Selected passage:
*** Begin section ***

Can AI Help Cardiologists Diagnose Structural Heart Disease?

From developing business plans to writing wedding toasts, artificial intelligence is everywhere. Health care is increasingly embracing AI to aid research, support busy staff, and improve the lives of patients.

Cardiology is one of many areas turning to AI, and at Columbia, cardiologist Pierre Elias, MD, is exploring its potential to detect heart disease that may otherwise be missed.

Dr. Elias and his team have designed a tool called EchoNext that can use a patient’s electrocardiogram, which is a cheap and easy test, to detect structural heart disease.

Dr. Elias explains how this tool works and the impact it could have on health care.

Before we talk about your AI tool, what is an electrocardiogram?

The electrocardiogram (ECG) has been cardiologists’ go-to technology for decades, telling us quite a lot about the heart’s health and function. By attaching a few sticky electrodes to the chest, arms, and legs, cardiologists use ECGs to detect conditions such as abnormal heart rhythms or evidence of heart attacks.

That said, the ECG cannot tell cardiologists much about structural heart disease, which includes conditions that affect your heart’s valves, walls, chambers, or muscles and make it difficult for your heart to pump blood.

Was it the limitations of the ECG that motivated you to apply machine learning to the underlying data?

Yes. I came to medicine with a data science background, and my North Star for a long time has been that we all deserve better technology in health care.

How does EchoNext work?

*** End section ***

Source information:
*** Begin section ***

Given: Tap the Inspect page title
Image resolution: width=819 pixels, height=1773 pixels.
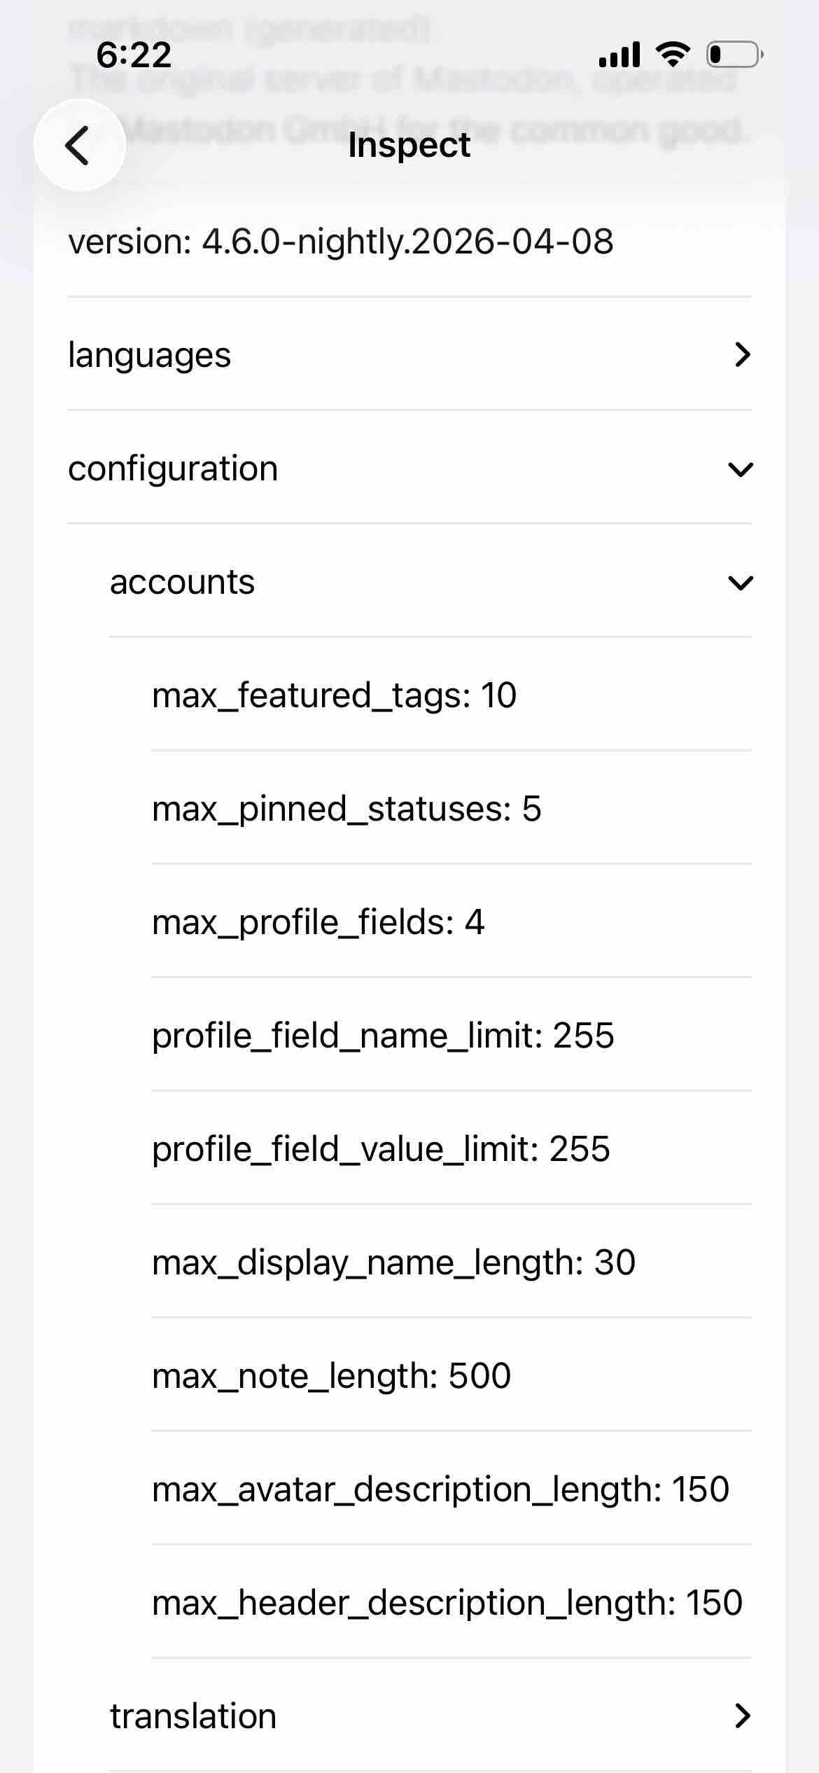Looking at the screenshot, I should (x=410, y=146).
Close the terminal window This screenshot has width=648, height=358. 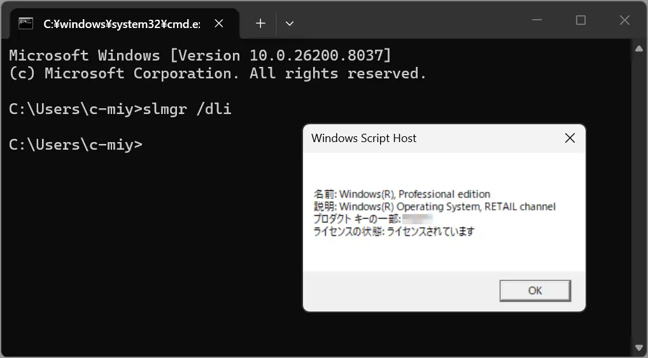coord(624,20)
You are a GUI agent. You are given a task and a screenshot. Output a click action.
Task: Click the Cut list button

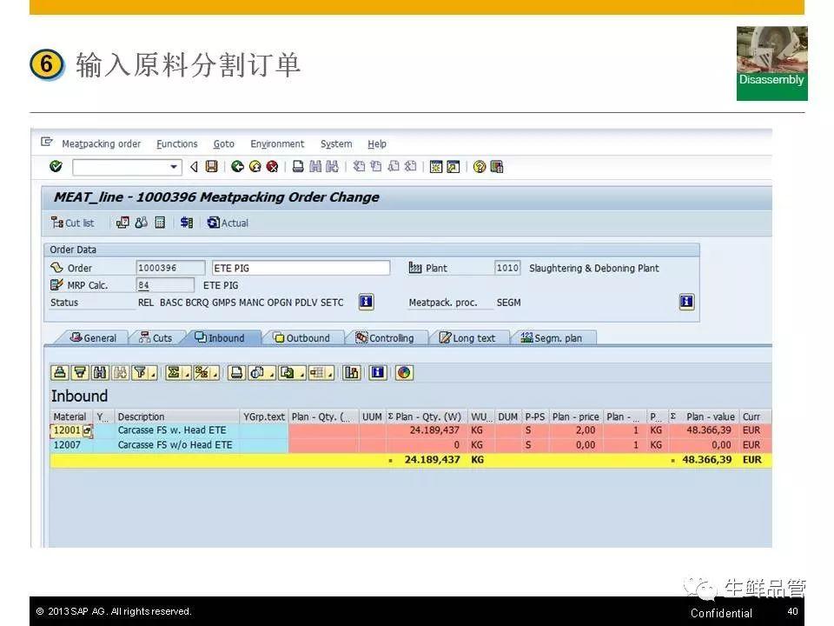73,223
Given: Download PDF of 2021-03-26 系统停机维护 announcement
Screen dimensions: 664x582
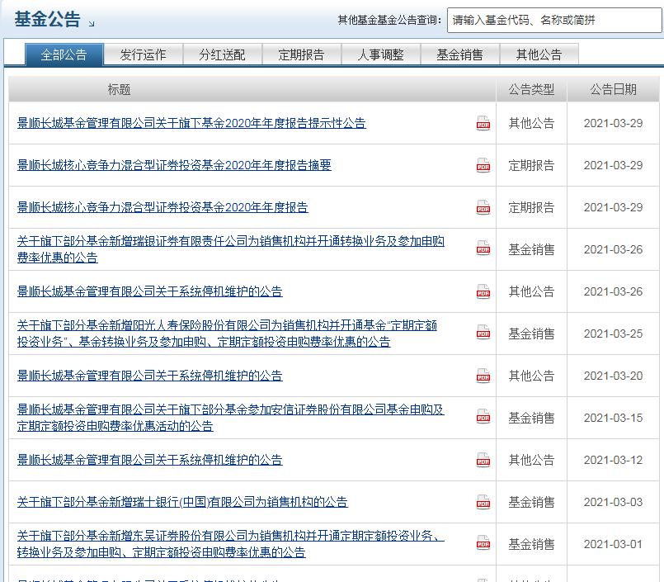Looking at the screenshot, I should point(483,291).
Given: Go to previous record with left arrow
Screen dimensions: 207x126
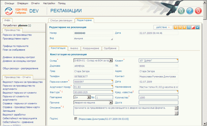Looking at the screenshot, I should 176,27.
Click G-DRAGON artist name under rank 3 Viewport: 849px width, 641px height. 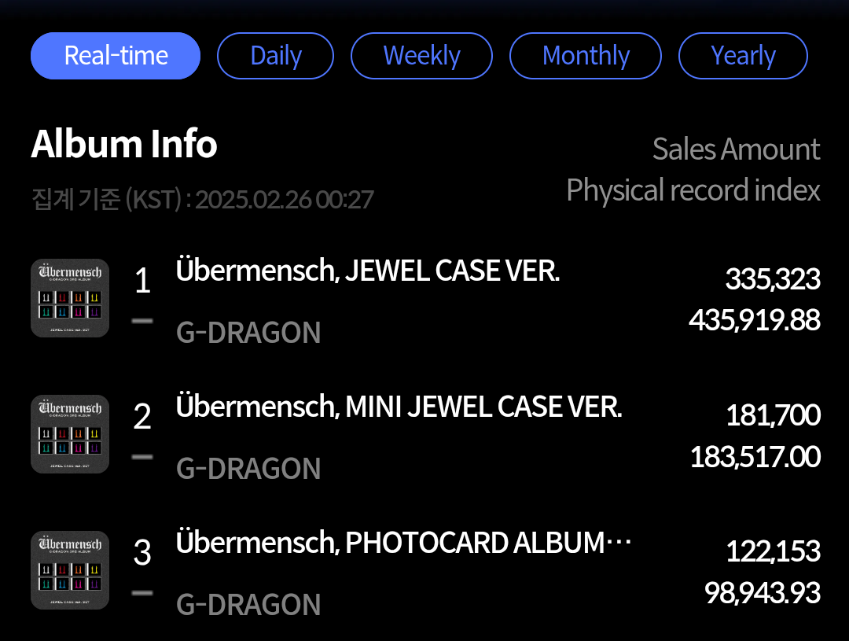click(248, 605)
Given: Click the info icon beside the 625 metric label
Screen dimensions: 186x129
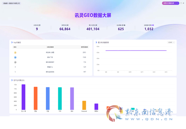Looking at the screenshot, I should 125,25.
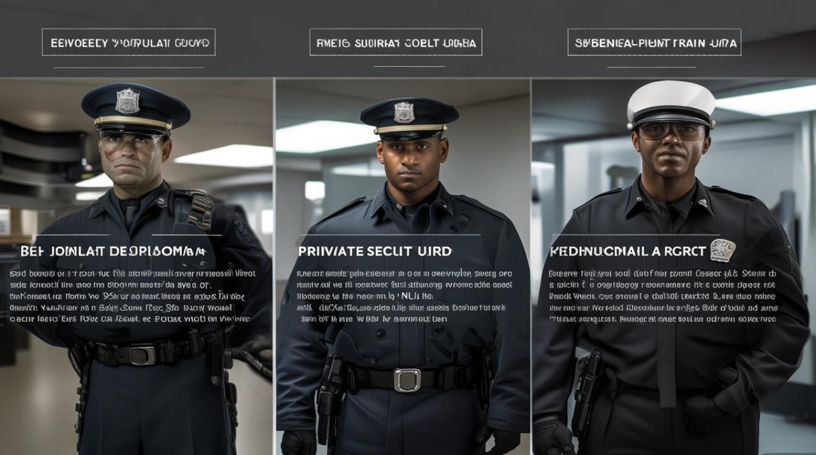
Task: Select the white cap of the right officer
Action: (x=671, y=103)
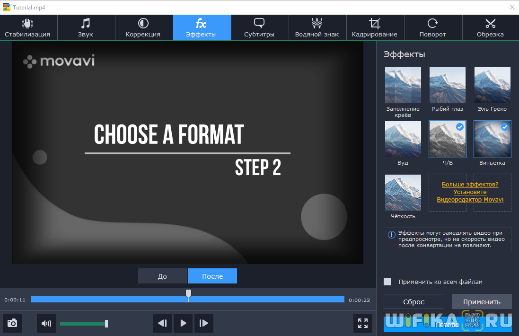Show the До before preview
Image resolution: width=519 pixels, height=336 pixels.
coord(162,276)
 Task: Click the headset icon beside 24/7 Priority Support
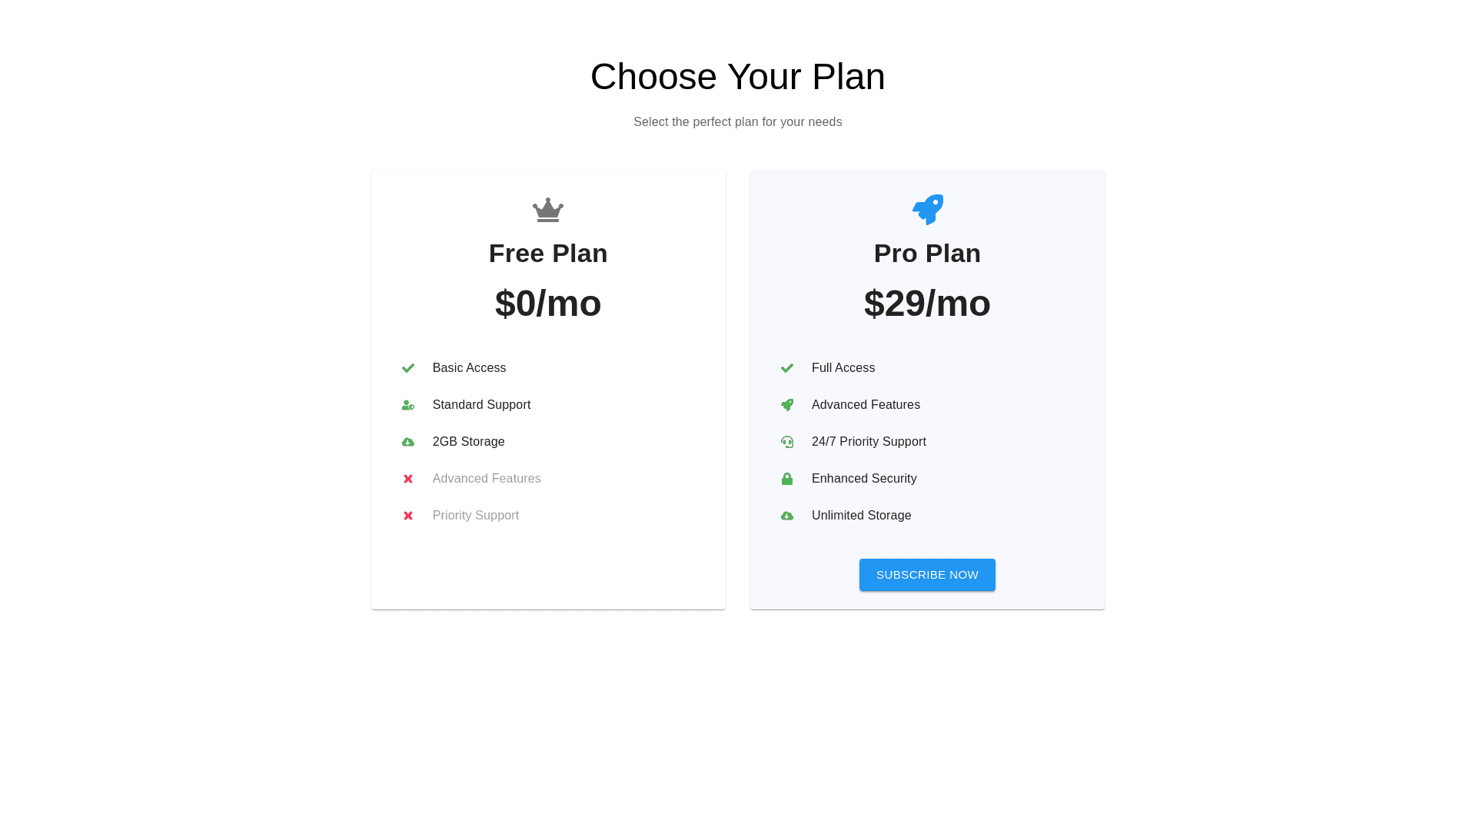(787, 442)
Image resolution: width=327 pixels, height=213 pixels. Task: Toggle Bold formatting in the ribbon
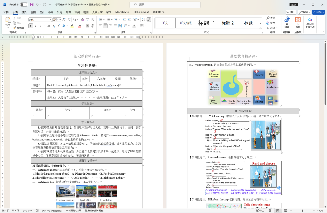coord(31,26)
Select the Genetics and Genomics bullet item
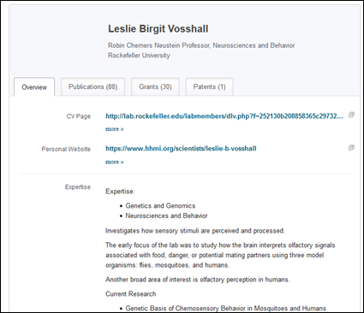This screenshot has width=364, height=313. [x=160, y=206]
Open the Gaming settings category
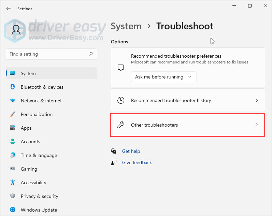The image size is (272, 216). (x=29, y=169)
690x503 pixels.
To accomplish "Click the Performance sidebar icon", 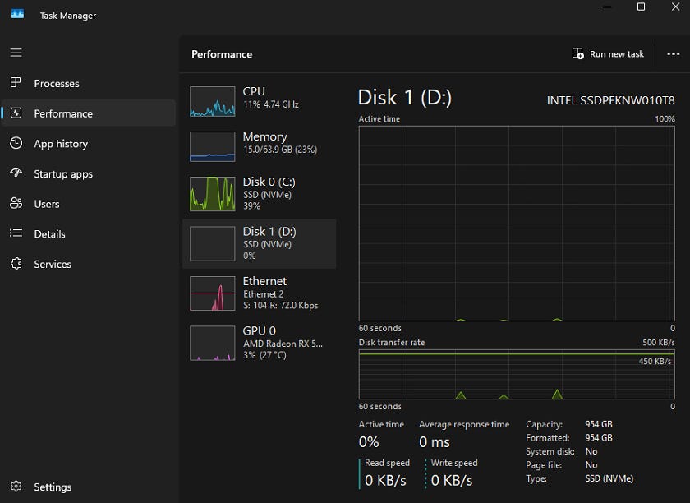I will pyautogui.click(x=16, y=113).
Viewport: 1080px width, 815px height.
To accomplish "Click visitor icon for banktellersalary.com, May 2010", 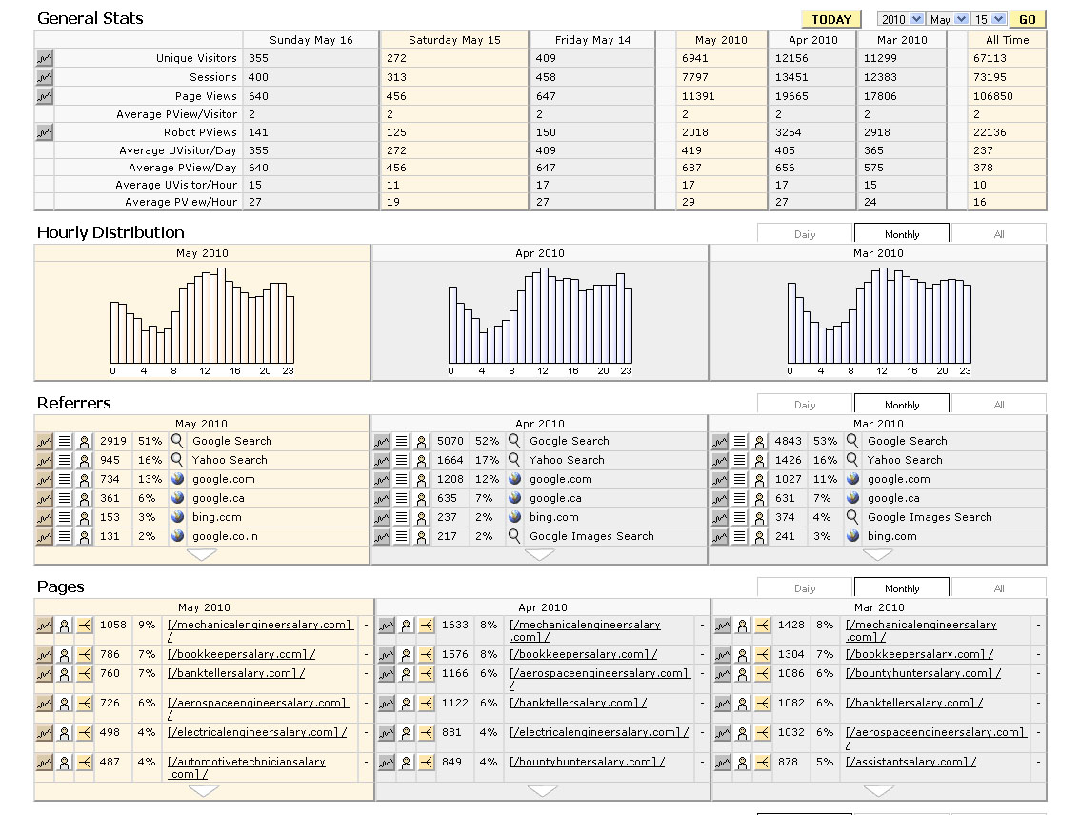I will [x=65, y=674].
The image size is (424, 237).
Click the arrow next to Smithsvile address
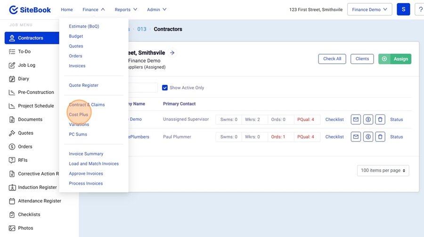(x=172, y=53)
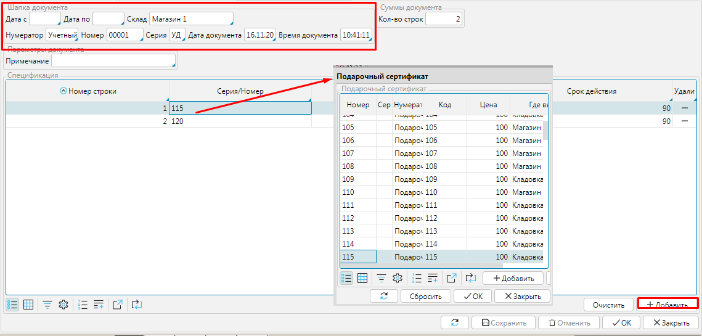Click Очистить button
The width and height of the screenshot is (702, 336).
608,305
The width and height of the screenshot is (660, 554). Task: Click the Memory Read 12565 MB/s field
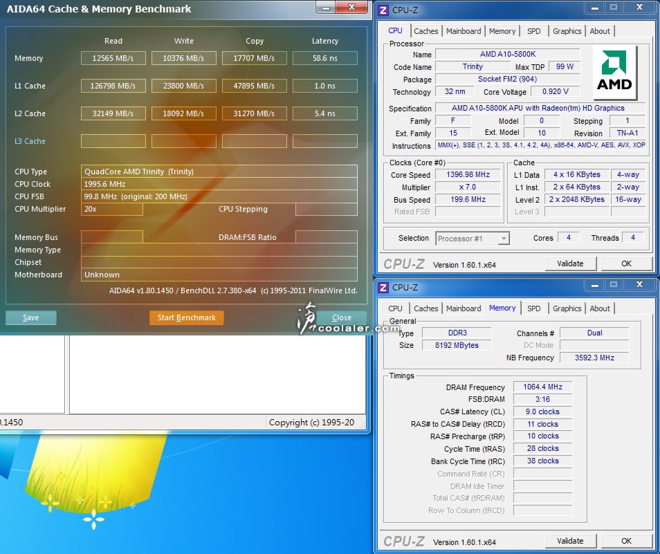click(x=113, y=58)
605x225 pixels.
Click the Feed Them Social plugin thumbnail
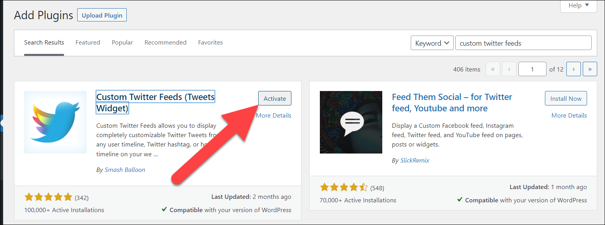click(x=351, y=122)
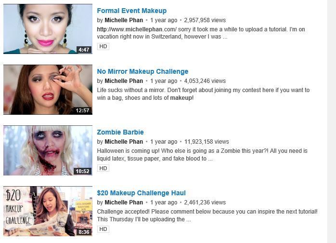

*** End section ***

Work item: Write out the article on AI and structural heart disease again, starting with "Dr. Elias explains" and going on through "to pump blood.", with "sticky" changed to "adhesive".

Response below:
Dr. Elias explains how this tool works and the impact it could have on health care.

Before we talk about your AI tool, what is an electrocardiogram?

The electrocardiogram (ECG) has been cardiologists’ go-to technology for decades, telling us quite a lot about the heart’s health and function. By attaching a few adhesive electrodes to the chest, arms, and legs, cardiologists use ECGs to detect conditions such as abnormal heart rhythms or evidence of heart attacks.

That said, the ECG cannot tell cardiologists much about structural heart disease, which includes conditions that affect your heart’s valves, walls, chambers, or muscles and make it difficult for your heart to pump blood.